🤖 AI Summary
This work addresses the finite-block Pareto optimality of injective source coding under the constraint of the four-symbol restricted Markov source introduced by Dalai and Leonardi. By introducing an information-cost function, the authors impose a total order on admissible strings based on information cost, length, and lexicographic order, and construct a canonical injective coding scheme that assigns binary codewords via short lexicographic ordering. This scheme achieves, for the first time on a constrained Markov source, a finite-block average codeword length strictly superior to classical invertible codes: for block lengths \(n \geq 2\), the expected code length satisfies \(\mathbb{E}[|C(X_1^n)|] < 3n/2\) and adheres to the asymptotic upper bound \(\mathbb{E}[|C(X_1^n)|] \leq 3n/2 - c/\sqrt{n}\) for some constant \(c > 0\). Consequently, the Dalai–Leonardi code is shown not to be Pareto optimal.
📝 Abstract
We study a Pareto-type notion of finite-block optimality for injective source codes, where two codes are compared through the full sequence of expected block lengths. As a concrete and fully analyzable test case, we revisit the four-symbol constrained Markov source introduced by Dalai and Leonardi in their "meaningful example'' on constrained-source decodability. For each admissible nonempty string $u=x_1^m \in \mathscr{A} \subset \mathscr{X}^+$, let $$ K(u):=-\log_2 \mathbb{P}(X_1^m=u) $$ denote its information cost. We construct a canonical injective binary mapping $C:\mathscr{A} \to \{0,1\}^+$ by ordering admissible strings by increasing $K(u)$, then by length and lexicographic order, and assigning binary strings in shortlex order.

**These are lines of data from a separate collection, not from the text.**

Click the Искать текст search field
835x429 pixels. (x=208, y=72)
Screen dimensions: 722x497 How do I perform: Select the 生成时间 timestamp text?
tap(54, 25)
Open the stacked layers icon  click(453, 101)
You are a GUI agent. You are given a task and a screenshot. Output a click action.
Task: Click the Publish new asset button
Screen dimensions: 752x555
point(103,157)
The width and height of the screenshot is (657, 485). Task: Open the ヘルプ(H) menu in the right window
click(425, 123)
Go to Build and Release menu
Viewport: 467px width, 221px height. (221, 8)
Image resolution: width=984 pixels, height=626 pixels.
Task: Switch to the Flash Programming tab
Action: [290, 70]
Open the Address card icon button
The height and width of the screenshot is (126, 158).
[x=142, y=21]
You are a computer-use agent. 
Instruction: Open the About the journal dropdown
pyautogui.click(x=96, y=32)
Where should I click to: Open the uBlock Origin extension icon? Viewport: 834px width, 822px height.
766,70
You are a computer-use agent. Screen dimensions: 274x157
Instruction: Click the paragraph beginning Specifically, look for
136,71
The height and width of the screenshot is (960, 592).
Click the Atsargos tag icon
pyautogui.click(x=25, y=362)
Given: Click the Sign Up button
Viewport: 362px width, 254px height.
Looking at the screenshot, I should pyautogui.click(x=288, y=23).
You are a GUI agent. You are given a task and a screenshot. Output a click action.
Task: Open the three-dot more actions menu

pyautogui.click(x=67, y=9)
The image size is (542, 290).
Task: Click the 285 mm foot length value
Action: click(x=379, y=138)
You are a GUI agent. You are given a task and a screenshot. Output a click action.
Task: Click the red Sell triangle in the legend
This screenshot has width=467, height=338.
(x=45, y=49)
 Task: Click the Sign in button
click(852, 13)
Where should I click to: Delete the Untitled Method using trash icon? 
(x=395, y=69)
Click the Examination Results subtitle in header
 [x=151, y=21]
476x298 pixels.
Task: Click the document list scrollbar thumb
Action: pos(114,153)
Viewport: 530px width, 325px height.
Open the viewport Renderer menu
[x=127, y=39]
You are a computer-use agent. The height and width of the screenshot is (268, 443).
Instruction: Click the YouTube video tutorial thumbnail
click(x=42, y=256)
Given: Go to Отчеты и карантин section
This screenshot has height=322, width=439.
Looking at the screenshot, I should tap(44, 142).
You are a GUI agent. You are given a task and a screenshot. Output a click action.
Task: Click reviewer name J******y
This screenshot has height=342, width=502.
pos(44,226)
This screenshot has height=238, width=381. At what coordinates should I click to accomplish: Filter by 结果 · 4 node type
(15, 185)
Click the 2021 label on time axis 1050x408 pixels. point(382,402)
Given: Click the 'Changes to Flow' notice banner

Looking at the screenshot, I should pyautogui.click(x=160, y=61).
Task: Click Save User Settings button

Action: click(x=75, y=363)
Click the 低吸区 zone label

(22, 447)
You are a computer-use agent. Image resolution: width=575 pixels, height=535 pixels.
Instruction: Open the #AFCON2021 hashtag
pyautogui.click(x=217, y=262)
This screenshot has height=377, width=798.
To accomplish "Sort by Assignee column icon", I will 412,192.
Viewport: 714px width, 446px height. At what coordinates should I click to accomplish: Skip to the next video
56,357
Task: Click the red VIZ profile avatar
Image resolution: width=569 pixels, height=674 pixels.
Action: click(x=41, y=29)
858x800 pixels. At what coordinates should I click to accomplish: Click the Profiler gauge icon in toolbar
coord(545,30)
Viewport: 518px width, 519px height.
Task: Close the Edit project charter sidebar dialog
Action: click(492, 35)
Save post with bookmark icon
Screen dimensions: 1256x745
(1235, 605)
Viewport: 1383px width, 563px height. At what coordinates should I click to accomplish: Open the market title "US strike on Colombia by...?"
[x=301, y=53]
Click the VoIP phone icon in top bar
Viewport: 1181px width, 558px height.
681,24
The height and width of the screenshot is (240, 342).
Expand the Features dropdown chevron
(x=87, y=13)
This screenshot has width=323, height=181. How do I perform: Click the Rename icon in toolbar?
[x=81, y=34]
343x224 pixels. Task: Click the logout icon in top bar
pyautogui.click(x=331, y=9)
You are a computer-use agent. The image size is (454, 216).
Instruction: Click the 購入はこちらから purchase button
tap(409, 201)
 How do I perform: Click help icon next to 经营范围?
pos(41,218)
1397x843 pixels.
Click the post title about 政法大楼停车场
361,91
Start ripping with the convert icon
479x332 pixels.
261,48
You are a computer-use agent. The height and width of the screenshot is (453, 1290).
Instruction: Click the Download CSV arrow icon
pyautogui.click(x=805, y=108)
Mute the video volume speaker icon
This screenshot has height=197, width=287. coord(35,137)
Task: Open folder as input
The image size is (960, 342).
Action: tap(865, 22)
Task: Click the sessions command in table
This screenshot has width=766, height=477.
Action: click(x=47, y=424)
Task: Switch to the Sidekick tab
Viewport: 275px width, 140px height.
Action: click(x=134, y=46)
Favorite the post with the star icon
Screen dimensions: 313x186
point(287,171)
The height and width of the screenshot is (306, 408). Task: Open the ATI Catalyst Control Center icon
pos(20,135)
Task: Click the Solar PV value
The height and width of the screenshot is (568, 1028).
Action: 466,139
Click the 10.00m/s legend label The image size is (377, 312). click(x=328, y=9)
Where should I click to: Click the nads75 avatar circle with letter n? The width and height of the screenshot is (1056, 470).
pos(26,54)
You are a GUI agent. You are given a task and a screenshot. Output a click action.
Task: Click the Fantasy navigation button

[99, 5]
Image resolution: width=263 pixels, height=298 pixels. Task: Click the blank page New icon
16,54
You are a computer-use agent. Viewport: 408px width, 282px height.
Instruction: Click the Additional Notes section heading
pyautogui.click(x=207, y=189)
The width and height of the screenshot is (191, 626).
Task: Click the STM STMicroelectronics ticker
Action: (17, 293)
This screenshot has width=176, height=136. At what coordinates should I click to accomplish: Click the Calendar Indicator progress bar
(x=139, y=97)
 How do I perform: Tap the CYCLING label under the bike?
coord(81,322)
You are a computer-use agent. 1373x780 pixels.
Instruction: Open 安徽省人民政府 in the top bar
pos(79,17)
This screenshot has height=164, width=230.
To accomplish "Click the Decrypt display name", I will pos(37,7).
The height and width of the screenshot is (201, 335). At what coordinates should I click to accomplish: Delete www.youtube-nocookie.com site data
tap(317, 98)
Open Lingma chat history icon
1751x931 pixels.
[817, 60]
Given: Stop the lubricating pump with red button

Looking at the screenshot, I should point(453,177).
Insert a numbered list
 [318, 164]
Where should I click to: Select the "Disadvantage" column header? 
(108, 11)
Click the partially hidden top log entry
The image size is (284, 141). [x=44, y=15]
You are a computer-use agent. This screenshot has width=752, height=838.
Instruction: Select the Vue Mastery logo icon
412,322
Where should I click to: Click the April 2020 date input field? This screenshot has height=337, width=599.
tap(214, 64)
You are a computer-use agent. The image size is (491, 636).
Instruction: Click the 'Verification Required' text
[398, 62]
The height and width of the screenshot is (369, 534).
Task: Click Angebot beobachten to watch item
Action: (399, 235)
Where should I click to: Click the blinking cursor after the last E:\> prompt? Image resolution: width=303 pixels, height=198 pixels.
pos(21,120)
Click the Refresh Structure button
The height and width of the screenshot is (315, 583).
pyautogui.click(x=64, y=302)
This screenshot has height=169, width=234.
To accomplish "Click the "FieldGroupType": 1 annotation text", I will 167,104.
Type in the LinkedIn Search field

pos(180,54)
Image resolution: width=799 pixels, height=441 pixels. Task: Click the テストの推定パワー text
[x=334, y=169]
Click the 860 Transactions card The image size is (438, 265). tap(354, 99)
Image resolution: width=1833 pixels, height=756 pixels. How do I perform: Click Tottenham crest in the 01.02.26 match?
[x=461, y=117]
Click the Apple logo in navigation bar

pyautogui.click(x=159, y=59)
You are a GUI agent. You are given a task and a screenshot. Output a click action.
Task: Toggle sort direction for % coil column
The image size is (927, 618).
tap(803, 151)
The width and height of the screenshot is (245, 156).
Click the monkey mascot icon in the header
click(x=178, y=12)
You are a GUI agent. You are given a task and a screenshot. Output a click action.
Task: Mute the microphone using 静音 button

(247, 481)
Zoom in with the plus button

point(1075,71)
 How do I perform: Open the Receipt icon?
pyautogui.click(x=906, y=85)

For the length-$n$ block $X_1^n$ we prove $$ \mathbb{E}[|C(X_1)|]=\tfrac32, \qquad \mathbb{E}[|C(X_1^n)|]<\tfrac32\,n\quad (n\ge 2). $$ Moreover, for every fixed $$ 0<c<\frac{\sqrt2}{18\sqrtπ} $$ we have $$ \mathbb{E}[|C(X_1^n)|]\le \tfrac32\,n-\frac{c}{\sqrt n} $$ for all sufficiently large $n$. Thus, for this source, the reversible Dalai-Leonardi code is not Pareto-optimal with respect to finite-block average length. The proof is based on an exact enumeration of admissible strings by information cost and on a shortlex gap identity implying that each cost class splits evenly between lengths $K(u)-1$ and $K(u)$. The example is simple, but it already exhibits the kind of finite-block Pareto comparison that seems natural for injective source coding under source constraints.